- 静态加密
- 所有简历和分析记录均存储在采用 AES-256 加密的 Google Cloud Storage 上。加密由 Google Cloud 管理,并默认应用于每个文件。
- 传输加密
- 您的浏览器、我们的服务与存储之间的所有流量均通过 TLS 1.2+ 传输。我们不允许明文 HTTP 连接。
- 租户隔离
- 设计上即为多租户,在访问控制层按租户 ID 隔离。您的查询只能返回您自己的记录--在服务器端强制执行,而非仅在界面中隐藏。
- 身份验证
- 邮箱 + 密码(含强密码要求),Enterprise 还提供可选的 SSO(SAML 2.0 / OIDC)。
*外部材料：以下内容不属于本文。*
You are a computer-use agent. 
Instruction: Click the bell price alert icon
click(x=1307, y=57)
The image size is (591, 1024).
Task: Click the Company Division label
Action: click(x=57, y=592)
会话过期后,所有访问均需重新认证。
- 数据驻留地
- 默认区域为美国(Google Cloud us-central1)。Enterprise 客户可在其 DPA 下申请欧盟或加拿大数据驻留。
- 备份
- 加密的每日备份,并提供 30 天的时间点恢复。备份保存在与您实时数据相同的驻留区域内。
- 保留与删除
- 只要您保留分析,简历就会被保留。删除某次分析会立即清除其简历;备份将在 30 天内滚动删除。应要求进行的账户级删除是永久性的。
- 不训练、不共享
- 我们不会使用客户简历训练任何模型。我们绝不会为营销或基准测试目的,将简历、分析或任何候选人数据共享给第三方。
- 子处理方
- 我们仅使用一小批经审核的基础设施提供商(存储与计算用 Google Cloud;付费套餐计费用 Stripe;事务性邮件用一家邮件服务商)。当前清单可应要求提供,并将在任何变更前公布。
- 访问控制(内部)
- 访问生产数据需经实名审批、全程记录,且仅在您开启的明确支持工单下授予。不存在「随便看看」的途径来接触您的数据。
- 事件响应
- 若发生影响您数据的安全事件,我们将在 72 小时内以书面形式通知您,并附上描述、影响范围和补救计划。
- 合规态势
- 我们在数据最小化、访问和删除方面遵循 GDPR 原则。Enterprise 合同可包含数据处理附录(DPA)。正式的 SOC 2 / ISO 27001 认证已列入路线图;如需我们当前的安全问卷,请与我们联系。